Daniel Kelley (born 1997 in Llanelli, South Wales) is a British computer hacker who, at the age of 16, hacked computer systems around the world over a period of years as part of a multi-million pound cybercrime spree. He would come to be described as a "prolific, skilled and cynical cyber-criminal" responsible for hacking and blackmail, who targeted companies all over the world.

Since his offending, Kelley has gone on to engage in extensive bug bounty and responsible disclosure.
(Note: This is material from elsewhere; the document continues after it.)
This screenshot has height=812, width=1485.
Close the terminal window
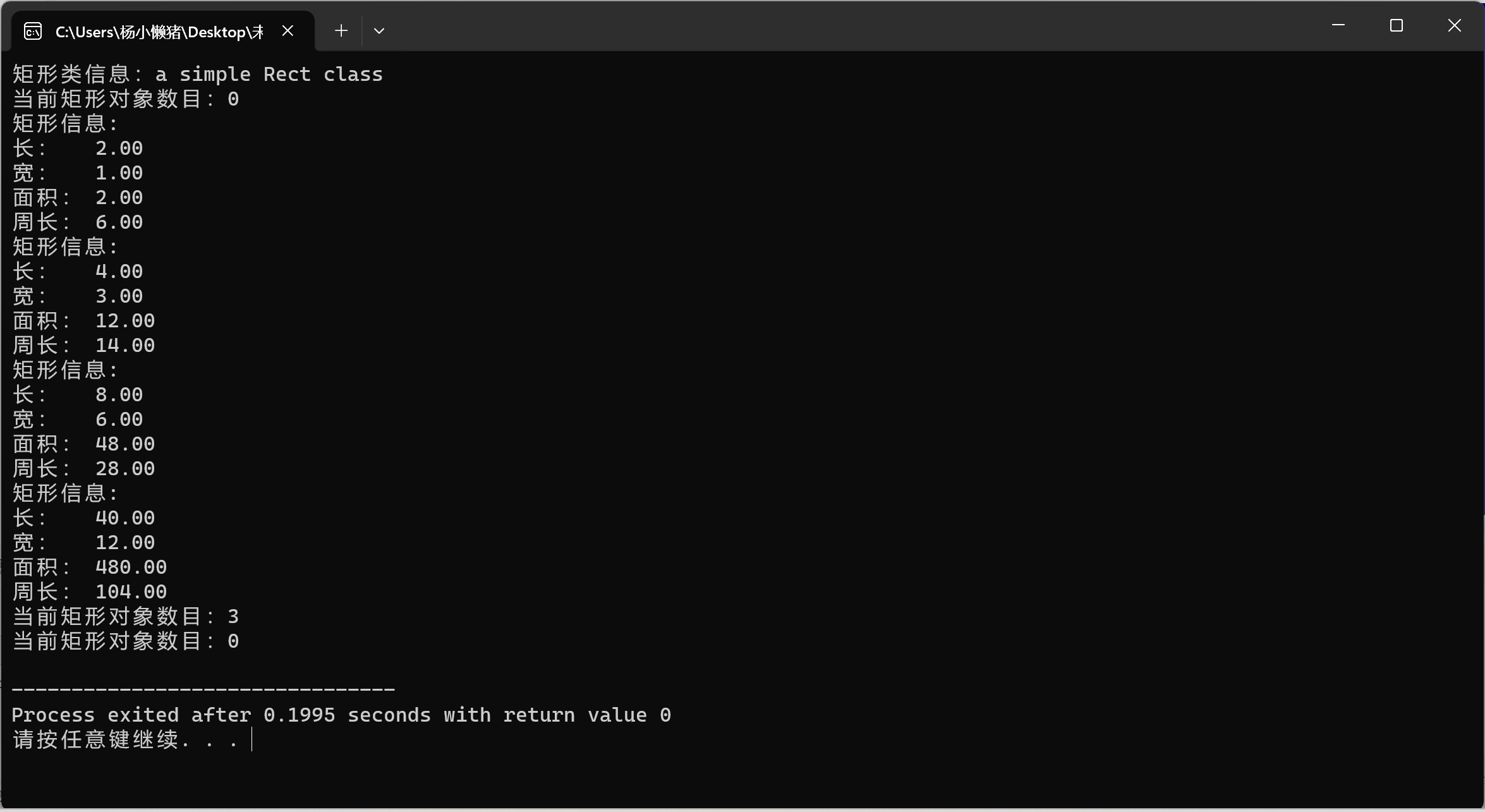pyautogui.click(x=1454, y=25)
He has collaborated closely with CIRT teams, system administrators, website developers, and government agencies to ensure the remediation of over 3,000 web-application vulnerabilities.

Biography
Kelley was able to break into the secure systems using an £800 computer he bought in his home town Llanelli, Wales.

He was tracked down after being the target of 3 different police operations, Operation Purple Obsidian, Operation Falcon and Operation Belanos and was subsequently arrested.  Kelley was arrested when agents from the Metropolitan Police, National Crime Agency and officers from the local Dyfed Powys Police turned up at the door of his home.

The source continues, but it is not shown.